Cancer Drugs Offer Hope, but at a Huge Expense - New York Times: "Ten thousand dollars once seemed a lot to pay for a few months' supply of a drug.
No more. Avastin. Erbitux. Gleevec. Herceptin. Rituxan. Tarceva. These are among the first in a wave of new drugs giving hope to millions of cancer patients by treating the disease in new ways, like blocking the blood vessels that feed tumors.
But they are all highly expensive, up to $100,000 for a course of treatment that lasts a few months. That is hundreds of times the cost of older, more toxic cancer drugs, and several times the annual cost of AIDS drugs, whose prices caused widespread anger during the 1990's."...
If history is any guide, health care professionals say, patients, doctors and lawmakers will not want to confront questions about how the medical system should deal with the cost of the new drugs.
"There's not really any incentive in the system to be more rational," said Dr. John Hornberger, an adjunct clinical professor of medicine at Stanford University and a practicing physician who studies drug costs.
Policy makers in the United States, unlike those in Britain and some other countries, do not measure the cost-effectiveness of new drugs, Dr. Hornberger said. The government does not control drug prices, and Medicare is prohibited from making coverage decisions based on cost; it must base its decisions solely on the drugs' performance. ...
While some of the new drugs are difficult to make, their prices are unrelated to their manufacturing costs, said Geoffrey Porges, a biotechnology analyst at Sanford C. Bernstein & Company. Drug makers charge what they think the market will accept, he said.
"It's sort of one of those things where everyone looks over their shoulder at everyone else, says, 'He started it, it wasn't me,' and it builds," Mr. Porges said.
Advocacy groups for cancer patients have been mostly silent on drug prices because pressing drug makers might discourage them from making the billion-dollar investments necessary to find new drugs.
Doctors also do not want to consider cost, said Dr. Eric Nadler, a researcher at Harvard Medical School who has studied the attitudes of oncologists on the issue. In his study, about 80 percent of cancer doctors said they would prescribe a drug costing up to $70,000 if it would extend a patient's life just two months longer than the standard treatment....
s a result of these forces, drug makers have faced only scattered opposition to the rising prices of new cancer treatments. The upward spiral started in 1992, when Bristol-Myers Squibb began charging $4,000 a year for Taxol, a breast cancer treatment that was among the first so-called targeted drugs, which are aimed at destroying tumors without the side effects of traditional chemotherapy.

----------

• _What to do_:
1. In the article on cancer drug costs, what share of cancer doctors in Dr. Eric Nadler's study said they would prescribe a drug costing up to $70,000 that extends life two months beyond standard treatment?
2. Write the next paragraph of the article on cancer drug costs, picking up after its last sentence.

• _Given entries_:
----------

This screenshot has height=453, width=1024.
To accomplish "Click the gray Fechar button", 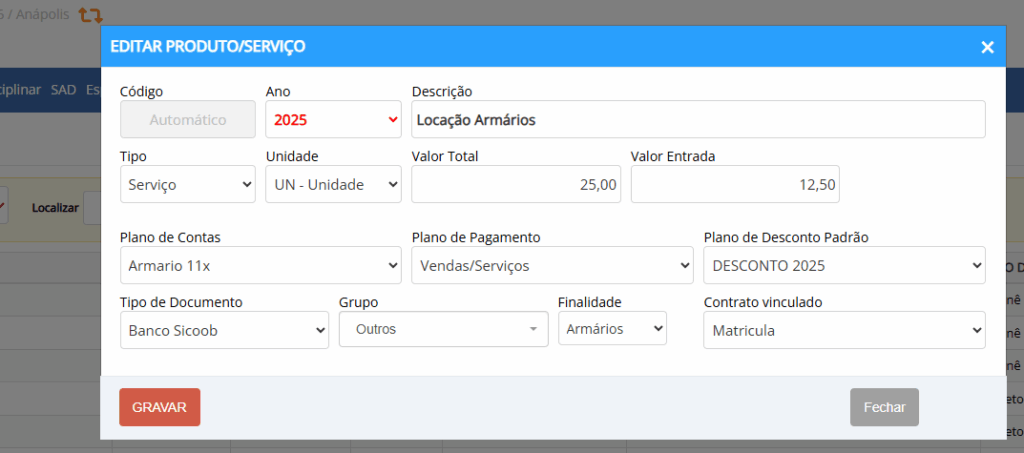I will click(884, 407).
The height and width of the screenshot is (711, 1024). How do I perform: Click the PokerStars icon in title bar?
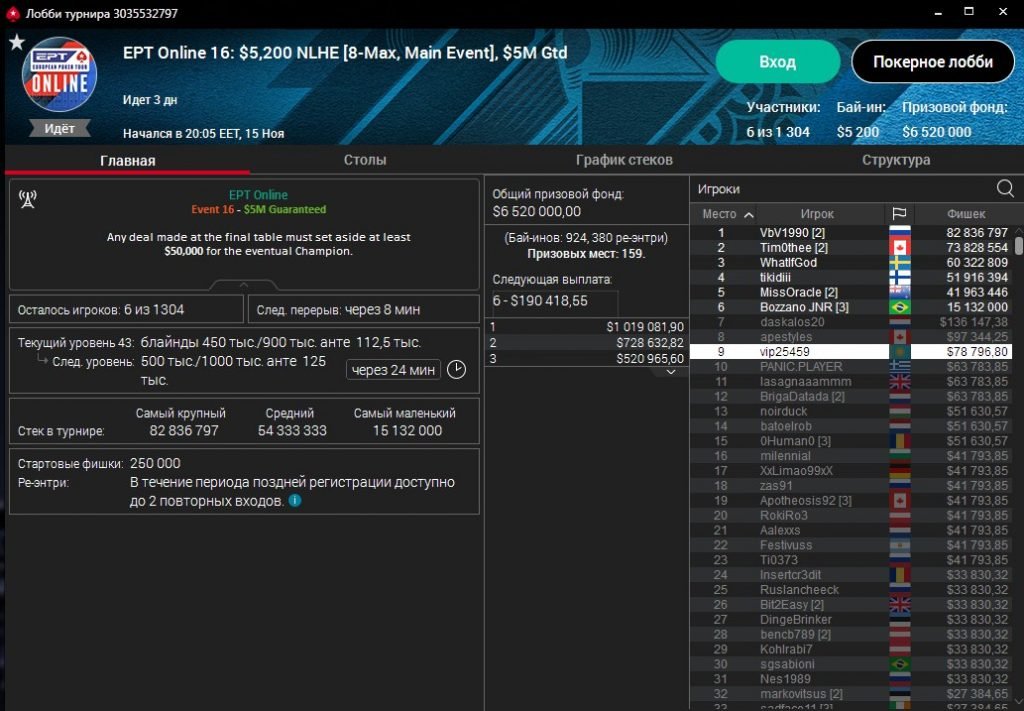coord(12,12)
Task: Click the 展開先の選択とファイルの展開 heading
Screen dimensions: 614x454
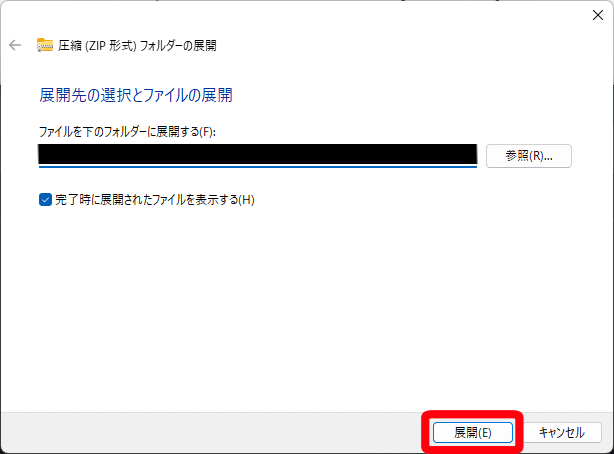Action: tap(135, 95)
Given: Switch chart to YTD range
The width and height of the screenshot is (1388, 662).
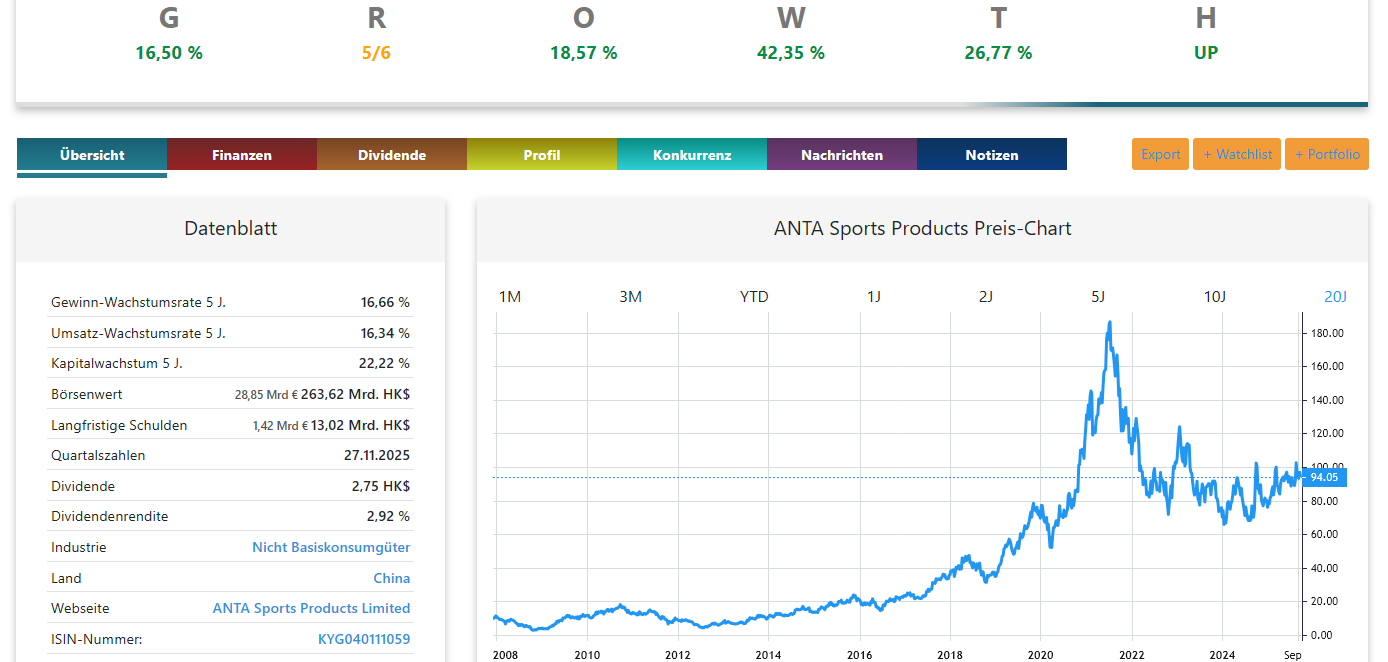Looking at the screenshot, I should pyautogui.click(x=754, y=297).
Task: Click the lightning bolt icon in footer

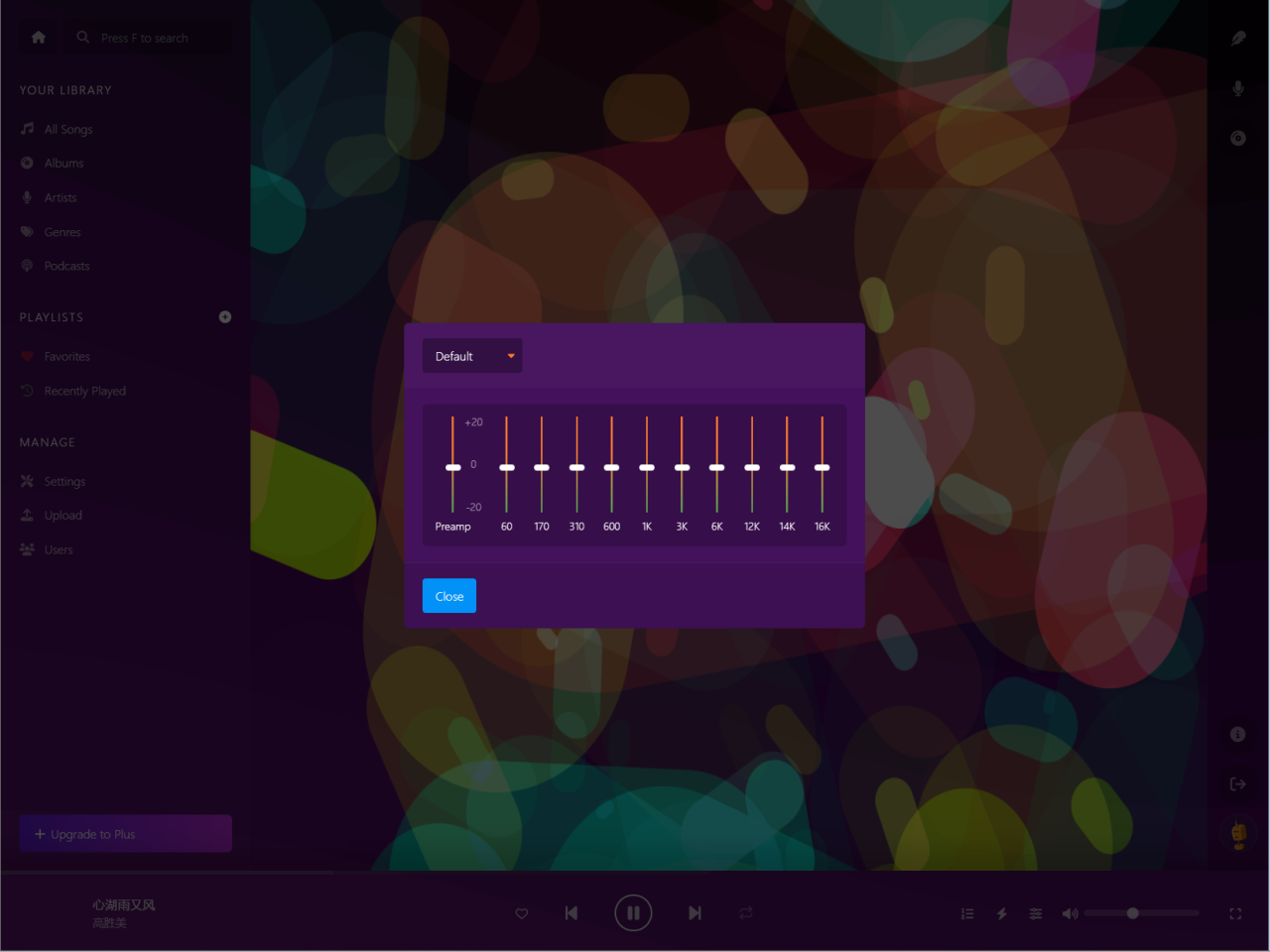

----------

• _Responses by task_:
1. About 80 percent.

2.
At the time, some lawmakers and patient advocates complained, noting that Taxol had been invented at taxpayer expense at the National Cancer Institute. But Bristol held firm.
Then in 1998, Genentech began charging $20,000 a year for Herceptin, another targeted therapy for breast cancer. The price attracted notice, but little criticism.
Four years later, Bristol and ImClone Systems began charging as much as $100,000 a year for Erbitux, a drug for advanced colon cancer. (Because different patients have different treatment cycles, these prices are averages, as computed by the companies or financial analysts.)
For drug makers, the high prices have been a boon. Shares of Genentech have quadrupled in the last two years. Dr. Hellman of Genentech noted that the company began researching Avastin in 1989, at a time when many scientists doubted it could work. Genentech spent hundreds of millions of dollars researching the drug, and decided to build a plant to manufacture it years before receiving approval to sell Avastin in 2004...
Considering the expense and risk Genentech incurred - as well as the costs of similar treatment - Avastin is fairly priced, Dr. Hellman said.
"It's a giant breakthrough therapy," she said. "The value to patients is very high."
...the gap between performance and cost is especially pronounced for the cancer treatments. A Genentech study of colon cancer patients showed that a combination of Avastin and standard drug therapy extended the life of the average patient less than 5 months - to 20.3 months from 15.6 months - compared with the standard treatment...
Some oncologists are beginning to question cancer drug prices publicly. Dr. Saltz of Memorial Sloan-Kettering Cancer Center said doctors must consider drug cost when they discuss treatments with patients.
"We'd like to feel that it's wrong to put a value on human life and that we as a society won't do it," he said, "but we do it every day."